The exercise — Update the part of the listing that opens with the line containing "Viewport: 940px width, 1053px" and closes with the line containing "pyautogui.click(x=235, y=32)" by replacing "Sidebar" with "Toolbar", leaving everything else unchanged.

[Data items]
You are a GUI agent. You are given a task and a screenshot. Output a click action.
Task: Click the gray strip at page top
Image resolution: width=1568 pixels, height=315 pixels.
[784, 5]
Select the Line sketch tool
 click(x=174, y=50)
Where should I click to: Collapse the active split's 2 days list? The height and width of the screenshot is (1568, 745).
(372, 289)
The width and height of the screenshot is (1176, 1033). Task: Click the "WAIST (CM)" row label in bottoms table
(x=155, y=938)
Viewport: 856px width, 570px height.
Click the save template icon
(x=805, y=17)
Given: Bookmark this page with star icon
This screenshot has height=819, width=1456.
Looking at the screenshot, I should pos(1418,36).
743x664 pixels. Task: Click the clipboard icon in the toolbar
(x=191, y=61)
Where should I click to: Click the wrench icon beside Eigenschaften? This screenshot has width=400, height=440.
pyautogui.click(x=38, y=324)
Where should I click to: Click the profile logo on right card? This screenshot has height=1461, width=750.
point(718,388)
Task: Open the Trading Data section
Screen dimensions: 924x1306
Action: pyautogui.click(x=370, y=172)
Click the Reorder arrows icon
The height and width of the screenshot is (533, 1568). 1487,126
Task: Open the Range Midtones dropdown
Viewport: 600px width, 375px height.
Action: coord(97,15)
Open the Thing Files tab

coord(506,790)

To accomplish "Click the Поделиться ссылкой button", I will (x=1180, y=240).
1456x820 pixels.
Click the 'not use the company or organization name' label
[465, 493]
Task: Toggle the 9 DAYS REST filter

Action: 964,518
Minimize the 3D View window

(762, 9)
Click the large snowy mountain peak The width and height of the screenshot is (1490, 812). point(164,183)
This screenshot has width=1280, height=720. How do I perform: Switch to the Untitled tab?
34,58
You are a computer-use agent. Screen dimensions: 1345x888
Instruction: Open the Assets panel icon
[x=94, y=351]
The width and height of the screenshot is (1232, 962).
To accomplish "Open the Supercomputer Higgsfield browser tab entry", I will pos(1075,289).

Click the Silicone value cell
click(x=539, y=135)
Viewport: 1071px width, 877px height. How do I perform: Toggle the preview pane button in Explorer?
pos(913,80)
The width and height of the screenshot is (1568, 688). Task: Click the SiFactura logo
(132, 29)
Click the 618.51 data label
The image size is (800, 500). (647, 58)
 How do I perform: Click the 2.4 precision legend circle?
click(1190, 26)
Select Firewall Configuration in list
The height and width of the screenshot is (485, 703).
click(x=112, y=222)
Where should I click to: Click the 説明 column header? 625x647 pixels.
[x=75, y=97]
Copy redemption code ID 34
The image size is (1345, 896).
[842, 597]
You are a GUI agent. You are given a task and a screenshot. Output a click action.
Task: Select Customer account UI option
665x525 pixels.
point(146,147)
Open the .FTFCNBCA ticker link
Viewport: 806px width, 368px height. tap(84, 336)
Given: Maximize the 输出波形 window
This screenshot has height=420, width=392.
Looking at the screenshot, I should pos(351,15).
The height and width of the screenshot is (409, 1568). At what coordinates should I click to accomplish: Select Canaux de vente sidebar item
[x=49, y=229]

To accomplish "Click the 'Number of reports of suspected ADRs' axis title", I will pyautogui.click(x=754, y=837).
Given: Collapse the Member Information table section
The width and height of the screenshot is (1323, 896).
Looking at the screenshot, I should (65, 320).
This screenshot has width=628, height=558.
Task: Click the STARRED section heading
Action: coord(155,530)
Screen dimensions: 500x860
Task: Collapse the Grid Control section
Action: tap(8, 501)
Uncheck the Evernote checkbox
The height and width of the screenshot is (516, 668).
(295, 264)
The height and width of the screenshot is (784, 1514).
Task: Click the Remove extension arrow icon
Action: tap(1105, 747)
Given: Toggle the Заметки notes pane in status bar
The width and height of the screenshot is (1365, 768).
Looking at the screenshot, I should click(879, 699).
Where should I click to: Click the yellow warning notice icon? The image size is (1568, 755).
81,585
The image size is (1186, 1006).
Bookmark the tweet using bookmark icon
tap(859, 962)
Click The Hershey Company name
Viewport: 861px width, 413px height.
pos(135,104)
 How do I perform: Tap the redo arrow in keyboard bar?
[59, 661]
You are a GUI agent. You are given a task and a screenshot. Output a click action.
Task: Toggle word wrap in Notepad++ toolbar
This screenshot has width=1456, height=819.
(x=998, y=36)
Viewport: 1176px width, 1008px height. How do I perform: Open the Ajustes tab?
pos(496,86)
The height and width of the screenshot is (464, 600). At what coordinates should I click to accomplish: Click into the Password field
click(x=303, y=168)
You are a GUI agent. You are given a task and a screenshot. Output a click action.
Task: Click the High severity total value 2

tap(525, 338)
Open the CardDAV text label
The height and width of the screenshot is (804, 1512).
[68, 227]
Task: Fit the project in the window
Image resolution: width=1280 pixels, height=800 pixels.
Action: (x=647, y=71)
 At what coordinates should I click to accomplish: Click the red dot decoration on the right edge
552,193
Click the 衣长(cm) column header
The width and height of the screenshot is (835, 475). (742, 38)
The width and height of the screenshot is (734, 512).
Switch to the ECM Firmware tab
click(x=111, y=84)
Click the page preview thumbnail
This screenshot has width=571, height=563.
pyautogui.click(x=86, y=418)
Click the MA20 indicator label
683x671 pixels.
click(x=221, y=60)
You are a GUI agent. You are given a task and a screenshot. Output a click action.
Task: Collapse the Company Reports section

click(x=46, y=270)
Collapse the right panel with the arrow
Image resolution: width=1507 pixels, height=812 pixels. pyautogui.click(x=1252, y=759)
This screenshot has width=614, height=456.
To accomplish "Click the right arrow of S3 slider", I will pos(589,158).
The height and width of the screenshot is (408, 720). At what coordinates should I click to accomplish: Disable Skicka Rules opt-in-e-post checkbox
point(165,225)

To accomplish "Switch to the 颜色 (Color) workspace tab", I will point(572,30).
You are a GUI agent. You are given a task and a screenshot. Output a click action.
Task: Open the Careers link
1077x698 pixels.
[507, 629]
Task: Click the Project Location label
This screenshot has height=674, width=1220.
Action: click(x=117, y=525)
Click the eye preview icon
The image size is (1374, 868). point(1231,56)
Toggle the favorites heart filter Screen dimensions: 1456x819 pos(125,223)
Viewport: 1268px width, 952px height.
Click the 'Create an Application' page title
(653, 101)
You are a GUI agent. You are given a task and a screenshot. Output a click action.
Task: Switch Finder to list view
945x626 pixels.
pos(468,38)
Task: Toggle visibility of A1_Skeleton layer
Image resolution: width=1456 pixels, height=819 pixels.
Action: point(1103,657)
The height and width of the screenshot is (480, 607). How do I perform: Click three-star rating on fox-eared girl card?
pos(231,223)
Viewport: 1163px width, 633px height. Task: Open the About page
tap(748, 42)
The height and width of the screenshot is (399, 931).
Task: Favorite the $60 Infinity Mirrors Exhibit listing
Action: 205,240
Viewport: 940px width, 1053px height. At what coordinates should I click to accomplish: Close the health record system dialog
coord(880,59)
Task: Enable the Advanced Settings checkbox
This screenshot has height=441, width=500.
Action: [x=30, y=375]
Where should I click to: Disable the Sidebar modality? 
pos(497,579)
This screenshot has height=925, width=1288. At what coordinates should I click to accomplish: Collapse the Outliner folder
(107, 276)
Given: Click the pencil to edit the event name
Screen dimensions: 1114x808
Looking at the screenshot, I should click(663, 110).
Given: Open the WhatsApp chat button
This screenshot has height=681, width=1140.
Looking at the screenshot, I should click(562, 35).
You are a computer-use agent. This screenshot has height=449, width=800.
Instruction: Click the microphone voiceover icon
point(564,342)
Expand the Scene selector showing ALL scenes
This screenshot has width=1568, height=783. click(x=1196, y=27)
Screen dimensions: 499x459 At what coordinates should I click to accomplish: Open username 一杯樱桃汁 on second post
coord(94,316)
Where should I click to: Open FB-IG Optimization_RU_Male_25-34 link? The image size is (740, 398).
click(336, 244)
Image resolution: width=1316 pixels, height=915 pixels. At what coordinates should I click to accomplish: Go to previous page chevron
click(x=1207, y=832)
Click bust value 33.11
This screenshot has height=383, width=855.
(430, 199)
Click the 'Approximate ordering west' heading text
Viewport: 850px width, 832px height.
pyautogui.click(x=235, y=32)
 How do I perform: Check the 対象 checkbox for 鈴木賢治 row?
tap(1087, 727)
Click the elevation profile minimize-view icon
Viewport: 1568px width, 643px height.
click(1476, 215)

Written answer —
Viewport: 940px width, 1053px height. At what coordinates should I click to accomplish: Close the health record system dialog
coord(880,59)
Task: Enable the Advanced Settings checkbox
This screenshot has height=441, width=500.
Action: [x=30, y=375]
Where should I click to: Disable the Toolbar modality? 
pos(497,579)
This screenshot has height=925, width=1288. At what coordinates should I click to accomplish: Collapse the Outliner folder
(107, 276)
Given: Click the pencil to edit the event name
Screen dimensions: 1114x808
Looking at the screenshot, I should click(663, 110).
Given: Open the WhatsApp chat button
This screenshot has height=681, width=1140.
Looking at the screenshot, I should click(562, 35).
You are a computer-use agent. This screenshot has height=449, width=800.
Instruction: Click the microphone voiceover icon
point(564,342)
Expand the Scene selector showing ALL scenes
This screenshot has width=1568, height=783. click(x=1196, y=27)
Screen dimensions: 499x459 At what coordinates should I click to accomplish: Open username 一杯樱桃汁 on second post
coord(94,316)
Where should I click to: Open FB-IG Optimization_RU_Male_25-34 link? The image size is (740, 398).
click(336, 244)
Image resolution: width=1316 pixels, height=915 pixels. At what coordinates should I click to accomplish: Go to previous page chevron
click(x=1207, y=832)
Click bust value 33.11
This screenshot has height=383, width=855.
(430, 199)
Click the 'Approximate ordering west' heading text
Viewport: 850px width, 832px height.
pyautogui.click(x=235, y=32)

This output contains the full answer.